A ghastly superstition was attached to the Yew when thus
A ghastly superstition was attached to the Yew when thus growing in a churchyard, that it would prey upon [621] the dead bodies lying beneath its sombre shade. So Tennyson writes (_In Memoriam_):–
“Old Yew! which graspest at the stones That name the underlying dead, Thy fibres net the dreamless head, Thy roots are wrapped about the bones.”
The juice of the tree and of its leaves is a rapidly fatal poison, the symptoms corresponding in a very remarkable way with those which follow the bites of venomous snakes.
No known poison but the Yew produces the lazar-like ulcerations upon the body, on which Marlowe lays such stress–(Jew of Malta):–
“In few, the blood of Hydra–Herne’s bane, The juice of _Hebron_, and Cocytus’ breath, And all the poisons of the Stygian pool.”
The witches in _Macbeth_ include it in their accursed brew:–
“Liver of blaspheming Jew, Gall of goat, and _Slips of Yew_.”
The Yew tree is called “Hebon” by Spencer, and “Jew of Malta” by other writers of Shakespeare’s time. The leaves are bitter, nauseous, and acrid. The succulent covering of the fruit is soft and slimy, mawkishly sweet, and mucilaginous. The leaves have a dangerous effect on the circulation of the heart, and when taken with any freedom are as fatal as the Foxglove.
Before the new Shakespeare Society, 1882, it was contended and proved to the satisfaction of the Society, that “the cursed Hebena,” the “leperous distilment poured into the chambers of mine ears,” told of, so pathetically, by the sad ghost of Hamlet’s father, was the [622] poison of the Yew, and identical with Marlow[e]’s juice of Hebron.
Ray mentions that a gardener employed in clipping a Yew tree at Pisa, could not proceed with his work for more than half-an-hour at a time without being seized with a violent pain in the head. Nevertheless, deer, sheep, and goats can eat the foliage with impunity.

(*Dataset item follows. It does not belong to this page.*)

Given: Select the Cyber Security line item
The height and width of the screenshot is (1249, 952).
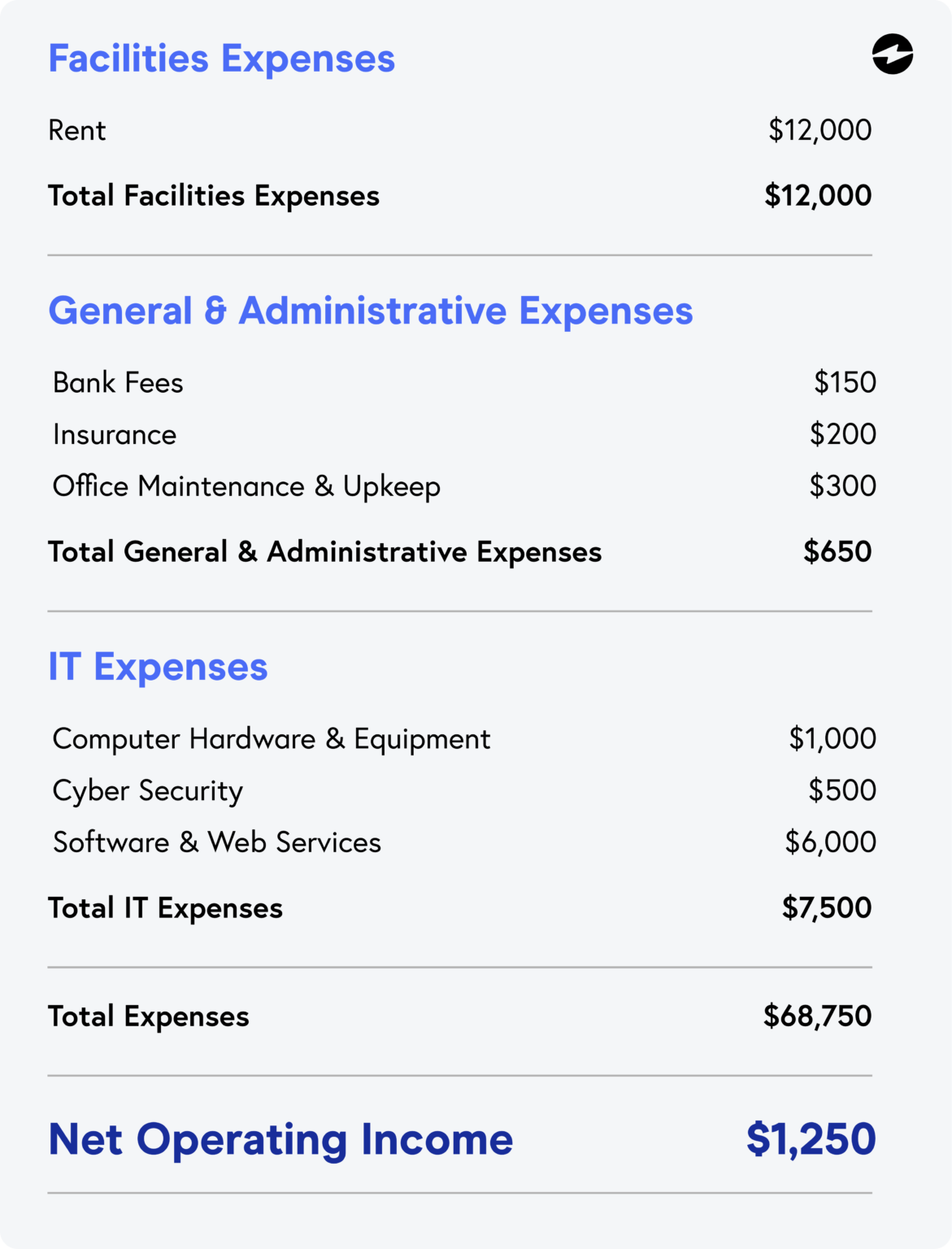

The fresh leaves were administered to three children near Manchester for worms. Yawning and listlessness came on, and the eldest vomited a little, but neither of them complained of any pain. They all died within a few hours of each other.
Because being then green, on the Sunday next before Easter, the branches of the Yew tree have been used as a substitute for the Palms which symbolise the entry of Jesus into Jerusalem.
The symptoms induced by provings of the leaves and juice in toxic quantities, have been sick headache, with giddiness, feeble, faltering pulse, coldness of the extremities, diarrhoea, and general prostration. So that for this combination of symptoms, as in severe biliousness, or as in the auditory vertigo of Meniere’s disease, small doses of the diluted tincture are found to give prompt and effectual relief. The leaves contain a volatile oil, tannin, and a bitter principle “taxina,” which is also furnished by the seeds. An extract of Yew has been pronounced a useful narcotic by more than one physician of repute: and in some parts of Germany a decoction of the wood is a well-known remedy against hydrophobia.